TimescaleDB executes the query on Hypertable comprising of many Chunks partitioned by time and space which really look like regular tables.
“ Time-series data is largely immutable. Writes primarily occur as new appends to recent time intervals, not as updates to existing rows. Both read and writes have a natural partitioning across both time and space.”
-TimeScale DB Developers
Data Handling in TimescaleDB :
HyperTable Outlook: Abstracts the table as the Hypertable composed of many right-sized chunks partitioned as per Time and Space.
Optimized Query Execution: During Query Execution it checks whether only the necessary chunks are used for retrieval of data. This can be done by aggressive constraint exclusion.

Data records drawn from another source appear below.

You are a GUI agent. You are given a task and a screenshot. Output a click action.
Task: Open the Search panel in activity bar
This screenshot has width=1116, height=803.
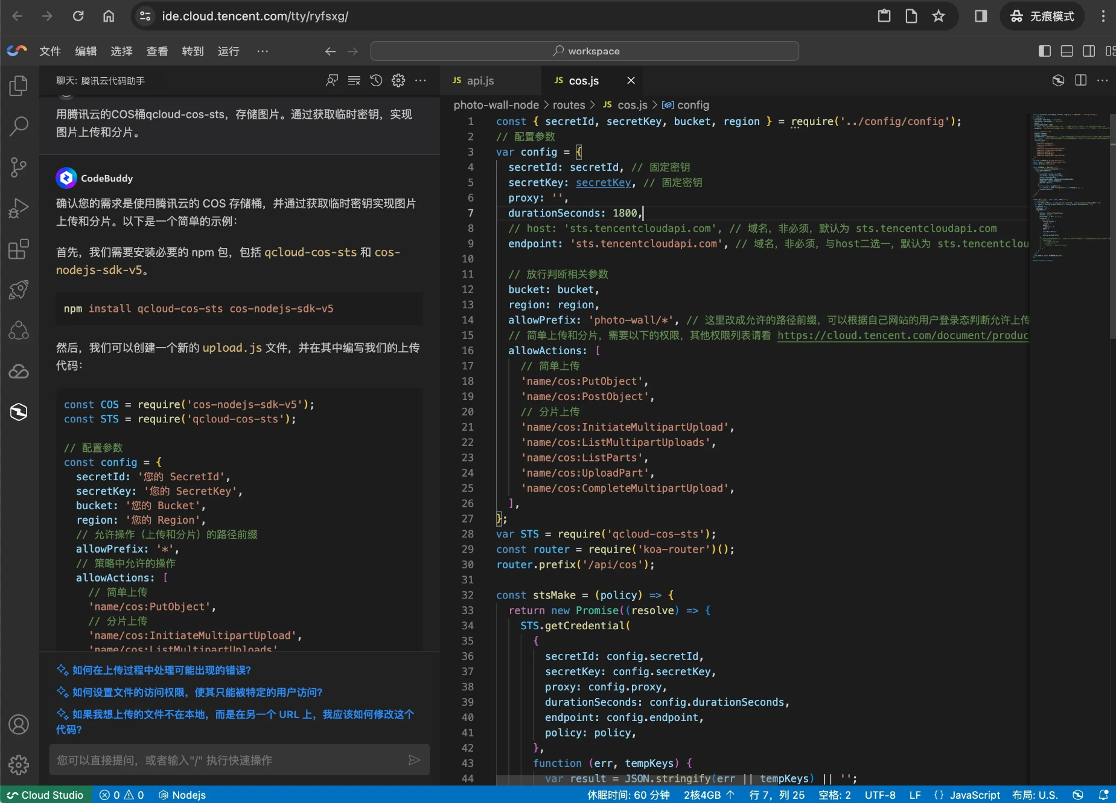pos(19,126)
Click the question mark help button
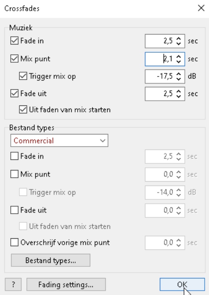Image resolution: width=209 pixels, height=295 pixels. (x=13, y=284)
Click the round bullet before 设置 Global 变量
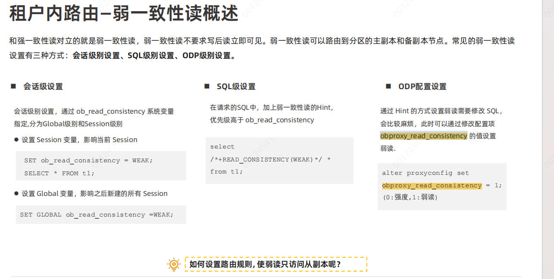554x279 pixels. point(16,194)
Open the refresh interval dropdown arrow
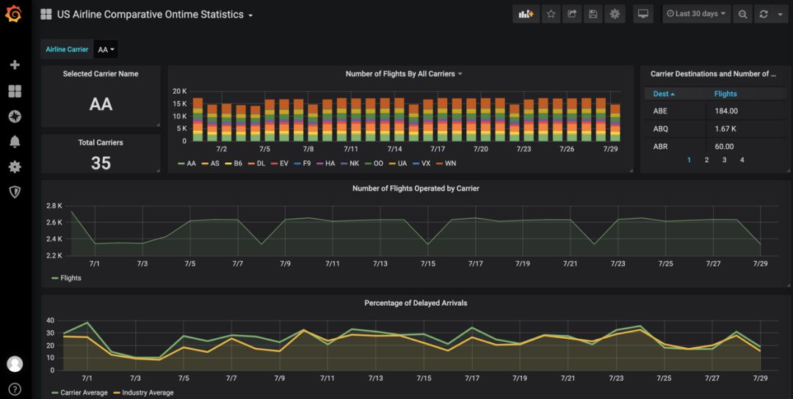Image resolution: width=793 pixels, height=399 pixels. click(780, 14)
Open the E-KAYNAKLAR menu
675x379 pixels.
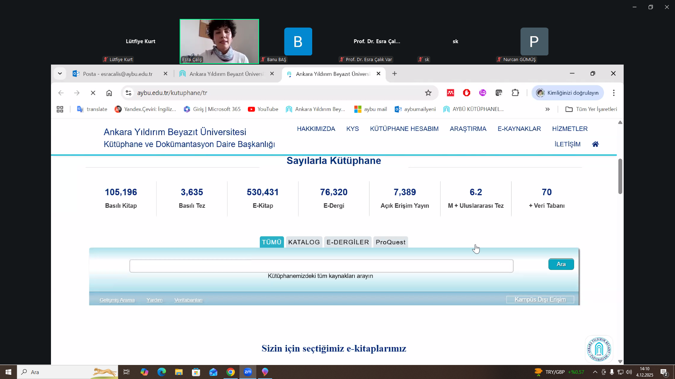pos(519,129)
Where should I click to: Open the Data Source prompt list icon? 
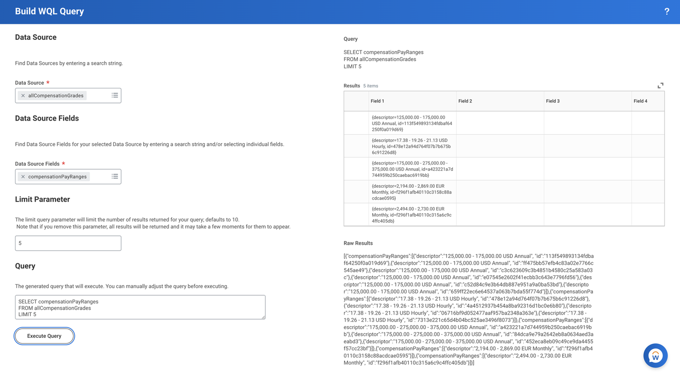pos(115,95)
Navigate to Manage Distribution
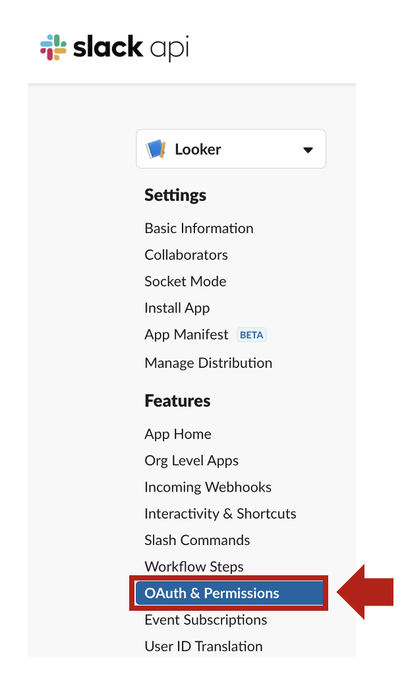This screenshot has height=674, width=406. pyautogui.click(x=208, y=363)
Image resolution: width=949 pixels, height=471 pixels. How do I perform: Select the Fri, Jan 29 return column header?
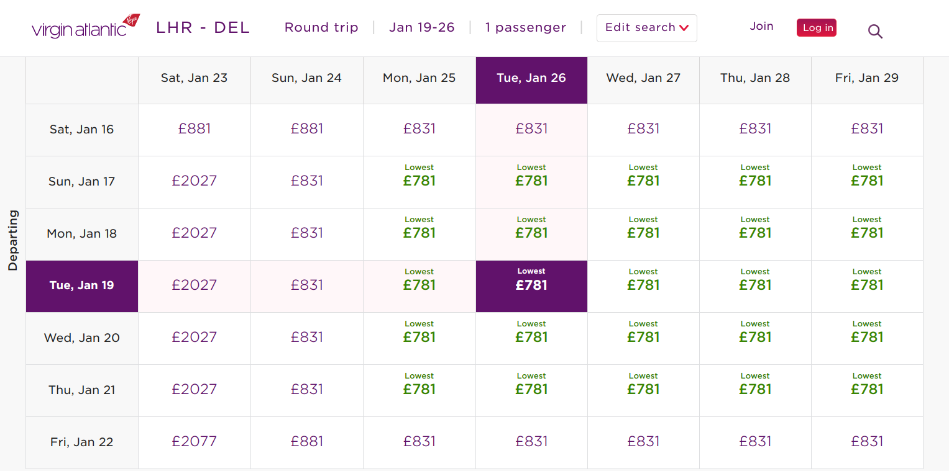point(867,78)
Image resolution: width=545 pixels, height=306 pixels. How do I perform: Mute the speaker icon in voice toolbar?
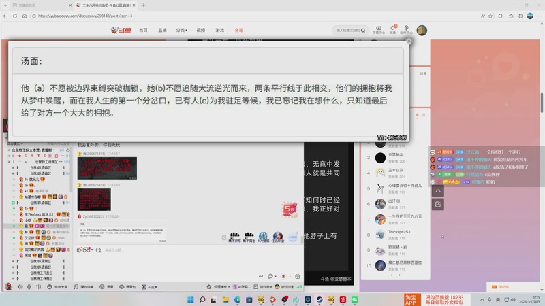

Data Model: TimeScale DB follows the Wide table Model which helps in the estimate, measure, or note the similarity between data.
Benchmarking TimeScaleDB :
Our use case required running complex aggregation queries while also supporting simultaneous ingestion of incoming time-series data. To ensure that the chosen platform can handle this load, we did some benchmarking.
An ingestion application kept pumping in data into the database. We ran three types of queries that accesses a varying number of rows. Every query was run several times to ensure stable results. Execution time over a table varied only slightly. This is because the query hits only the selected number of chunks satisfying the filtering conditions. The results are shown in the table below. We will describe the individual queries in a future blog post.
Results of TimescaleDB benchmark:
|Records Retrieved||Query 1 Execution time(seconds)||Query 2 Execution Time(seconds)||Query 3 Execution time(seconds)|
TimeScaleDB(v0.4.2) Vs OpenTSDB(v2.3.0)
Based on our use case for handling and storing time-series data for IoT implementation in a Big Data environment, TimescaleDB compares better on features such as partitioning, data retention, access methods, and compatibility to scripting for automation. Moreover, ease of access and simple retrieval of data for further application makes it more convenient when compared to the other time-series databases that we have used.